=== DATA PROVIDED ===
BEGIN

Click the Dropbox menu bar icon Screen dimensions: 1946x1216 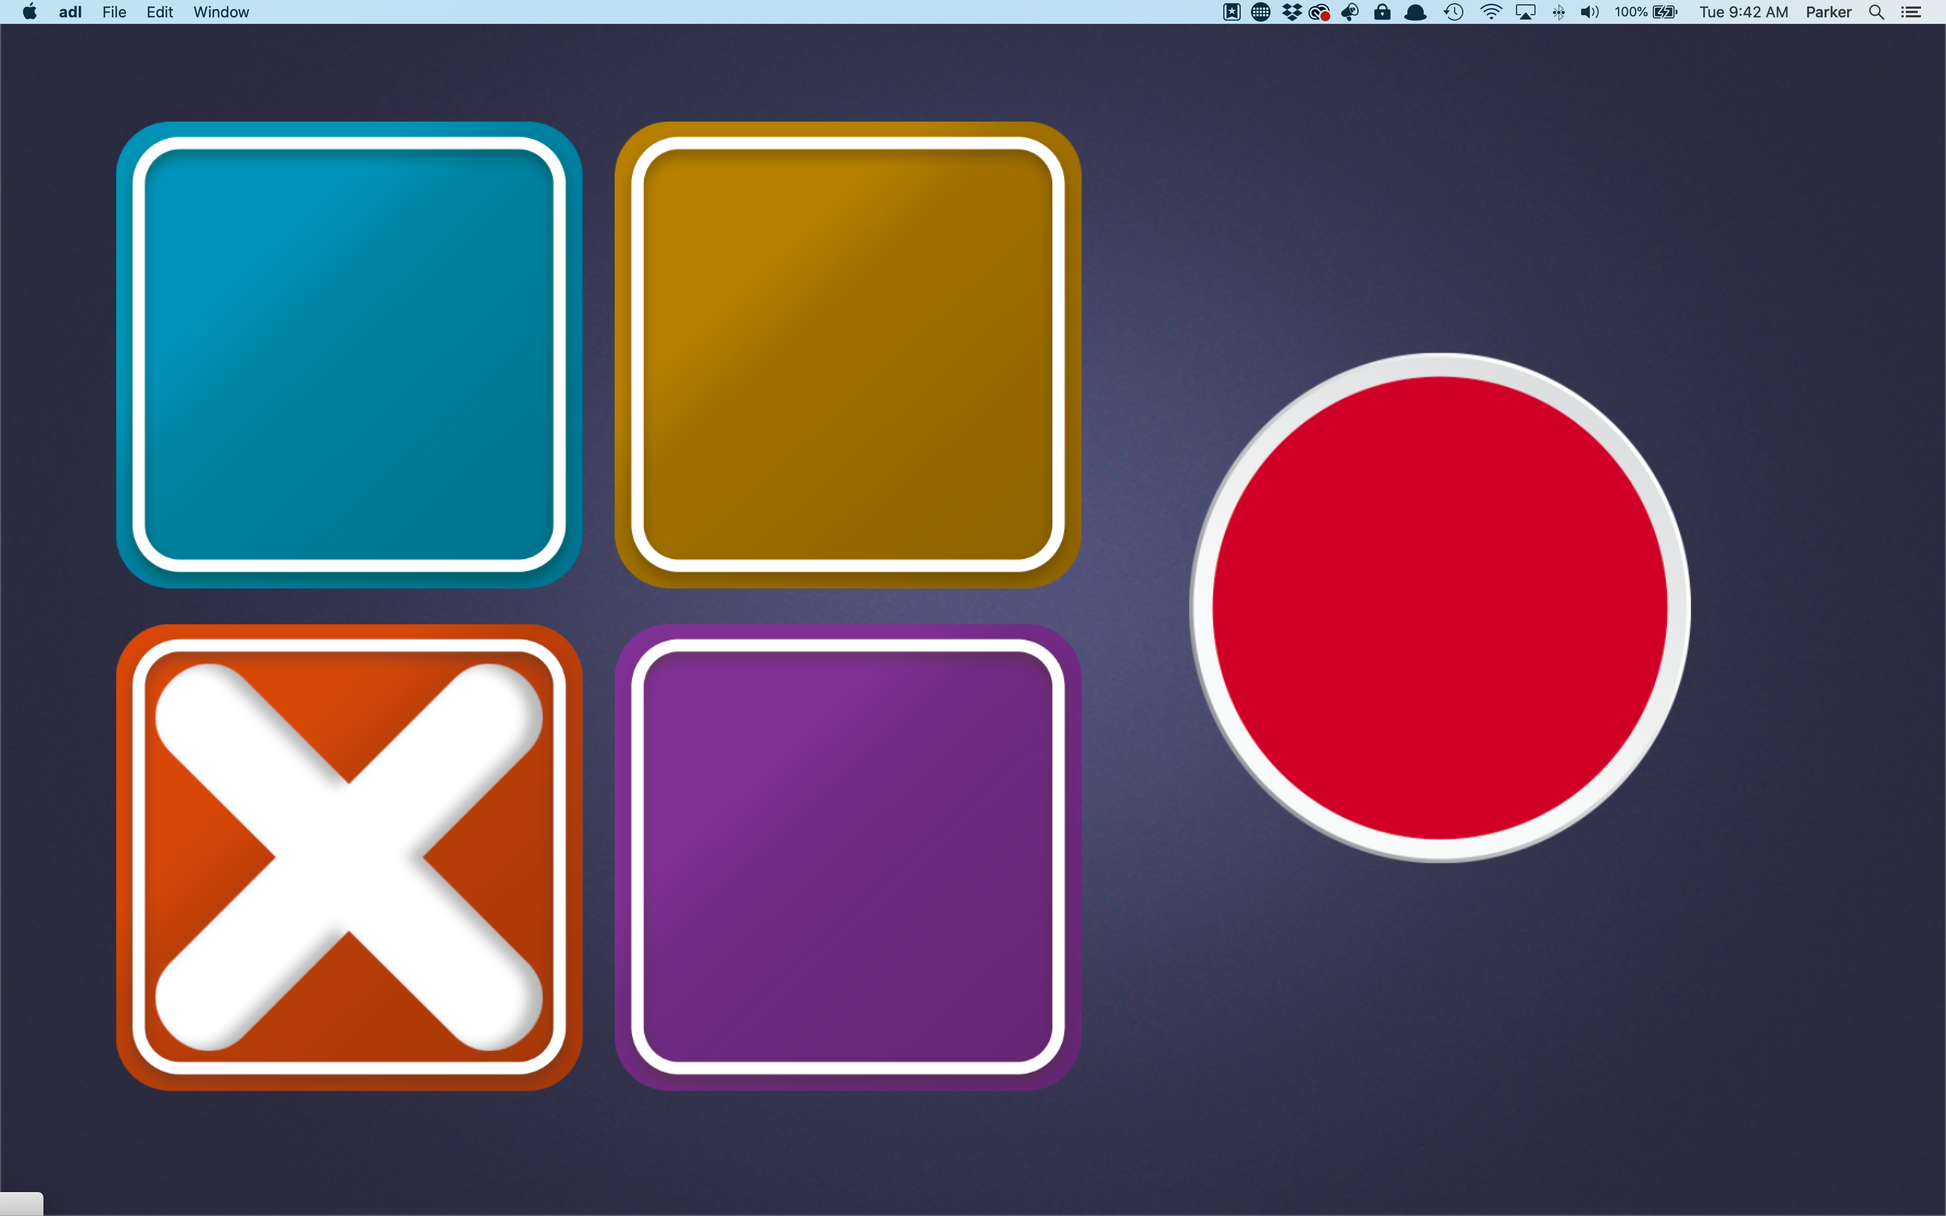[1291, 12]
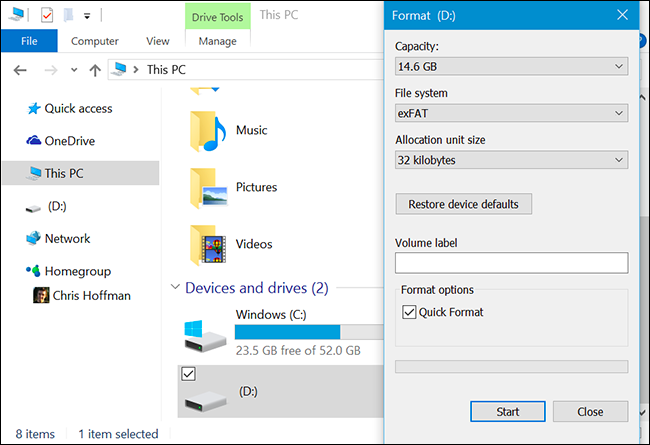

END
BEGIN

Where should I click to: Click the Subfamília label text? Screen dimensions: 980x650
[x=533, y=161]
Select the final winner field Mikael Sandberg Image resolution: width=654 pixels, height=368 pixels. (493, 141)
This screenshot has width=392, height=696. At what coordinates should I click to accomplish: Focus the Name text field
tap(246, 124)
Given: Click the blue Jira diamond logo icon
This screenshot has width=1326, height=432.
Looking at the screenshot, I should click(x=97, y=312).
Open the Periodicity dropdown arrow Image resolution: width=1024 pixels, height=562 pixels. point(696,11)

END

=== REQUEST ===
Can you render everything in the data above, from the line containing "This screenshot has width=392, height=696." down to the line containing "Looking at the", as a Markdown table with the columns Row and Entry, leaving out blank lines?

=== WRITTEN REPLY ===
| Row | Entry |
|---|---|
| 1 | This screenshot has width=392, height=696. At what coordinates should I click to accomplish: Focus the Name text field |
| 2 | tap(246, 124) |
| 3 | Given: Click the blue Jira diamond logo icon |
| 4 | This screenshot has width=1326, height=432. |
| 5 | Looking at the screenshot, I should click(x=97, y=312). |